Ant Stopped (2025)
멈춘 개미
Mini-opera; monodrama for soprano and ensemble
Composition and stage direction by JungAh Lee
Text by Yeonwoo Jung
Duration : c. 22′
Funded by Arts Council Korea
Premiered July 5, 2025, Dream Forest Arts Center
Composer’s Preface
The mini-opera Ant Stopped is inspired by I-Chae, a character from Korean writer Yeonwoo Jung’s short story A Genealogy of a Certain Screen. I-Chae is sensitive and easily startled. After her death, she comes to watch the daily lives of others behind a screen, seeing everything with an omniscient viewpoint. She follows the lead of someone next to her who constantly laughs and mocks whatever appears on the screen. Her own way of looking gradually becomes tinged with similar mockery and cynicism. Still, unexpected moments stir up old emotions she hadn’t anticipated.
I-Chae slowly realizes that seeing isn’t just passive observation, but also can be a form of connection and engagement with the world.
In the original text, the “ant column story” appears as a childhood episode where I-Chae first becomes aware of how she looks at the world. I felt this short scene captured not only I-Chae’s inner world but also the key point of the entire story. Ant Stopped draws on this ant metaphor and carries the belief that attention and respect for individual existence, values we tend to overlook, can be the thread that helps us begin again.

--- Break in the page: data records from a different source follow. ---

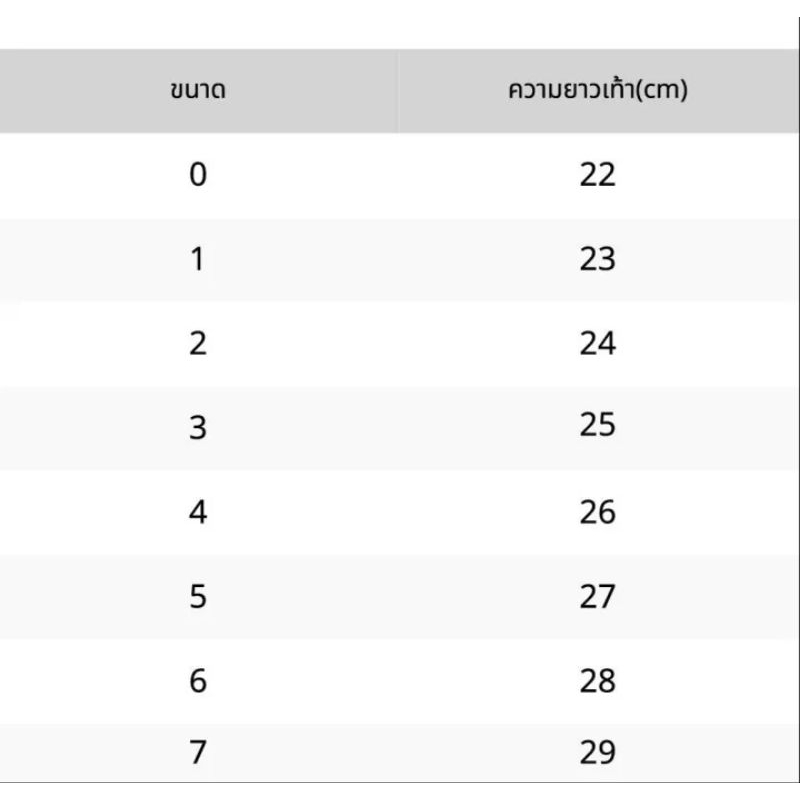Click the blank area above table header
The image size is (800, 800).
click(x=399, y=24)
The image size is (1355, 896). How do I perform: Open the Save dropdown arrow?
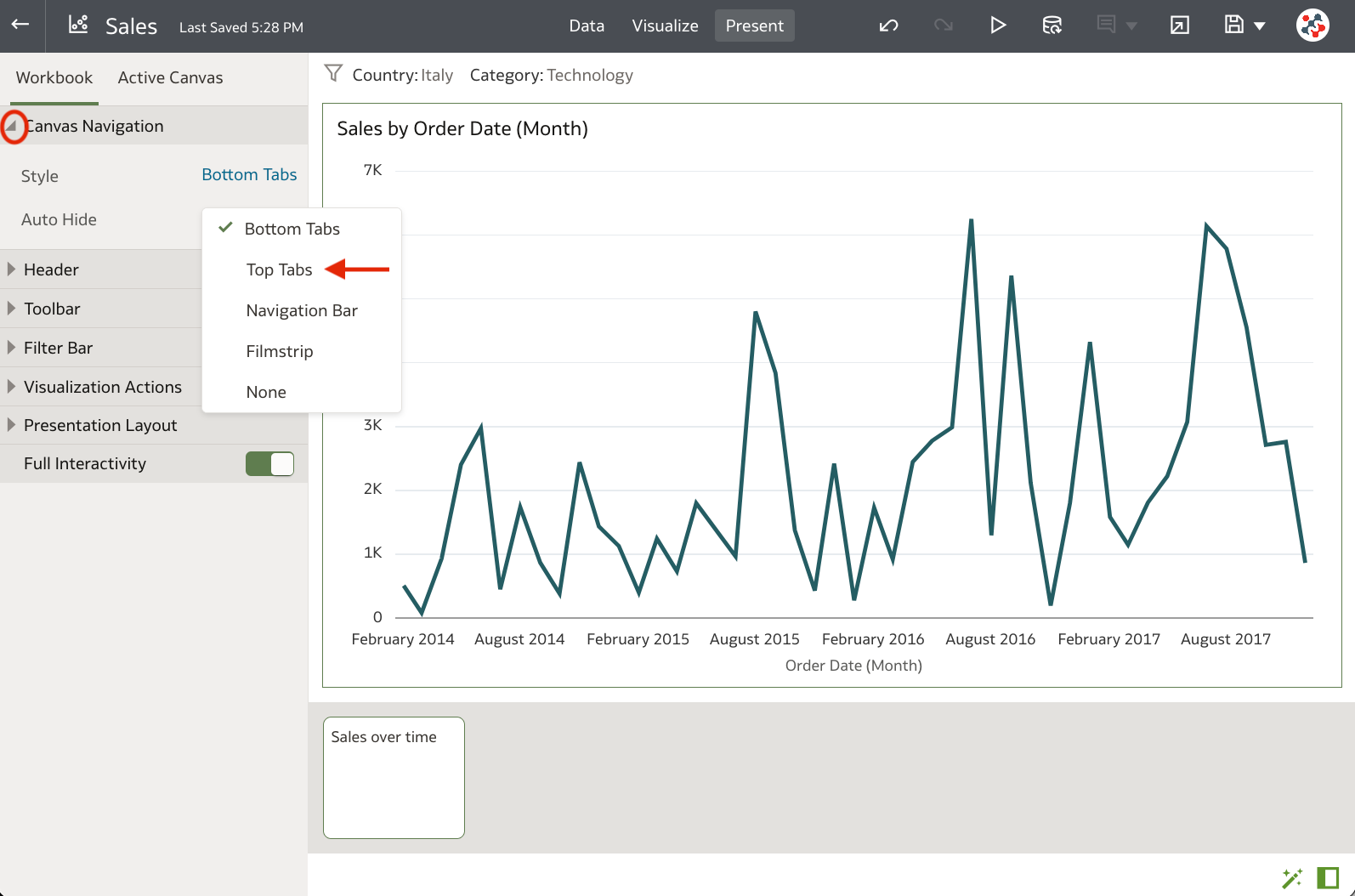coord(1260,26)
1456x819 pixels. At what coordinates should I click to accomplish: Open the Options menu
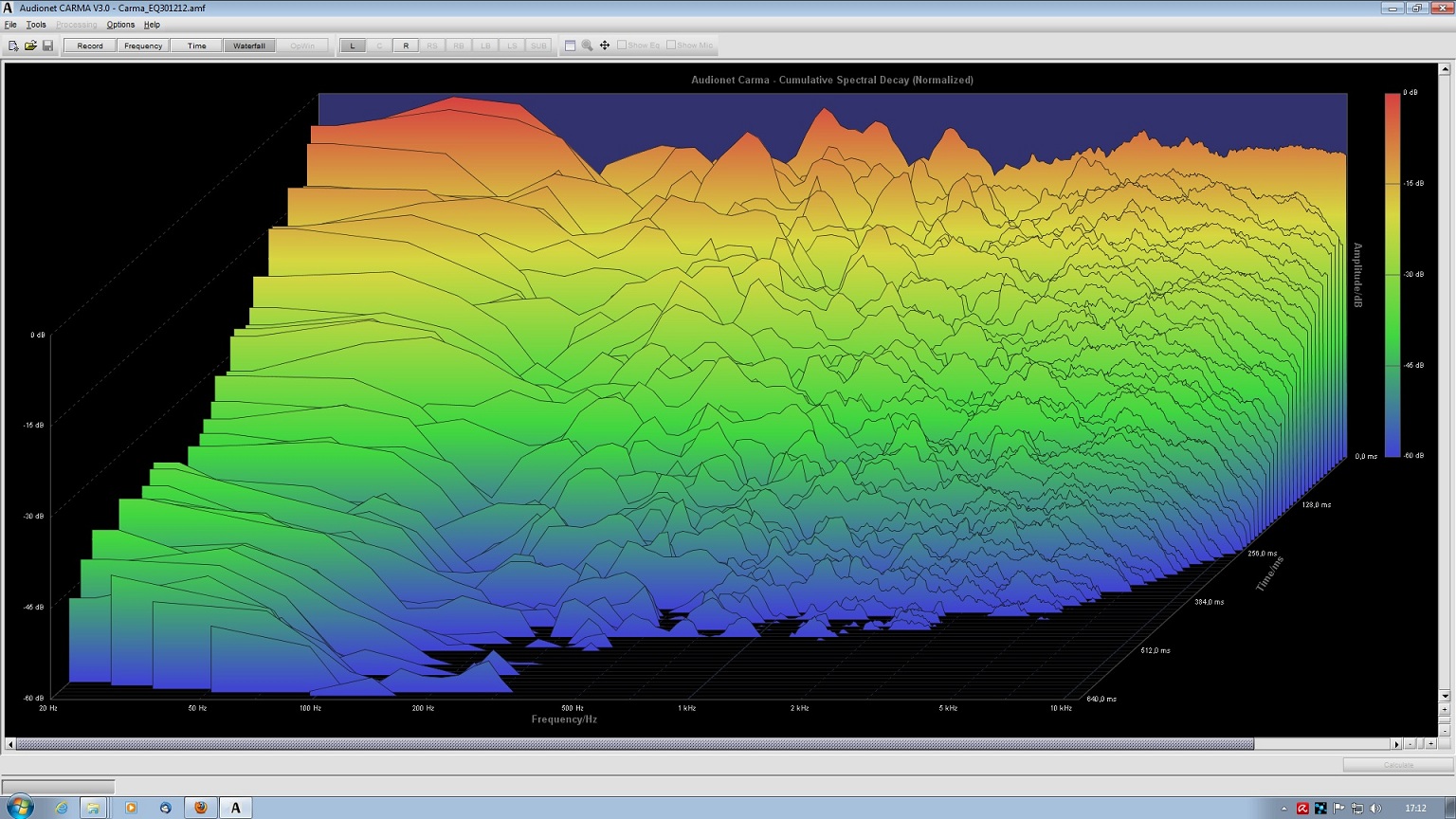[120, 25]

We are all the ones who pick up ants, turn them around, drop them, or crush them. We are also the small ant that gets left behind, stopped in the middle of the column. This work suggests that our engagement with the world shouldn’t stop at observation and judgment, but should develop into a way of seeing others as whole beings. In a world full of anxiety, perhaps we can turn our attention to people who move through life like ants, and quietly focus on the one who has stopped.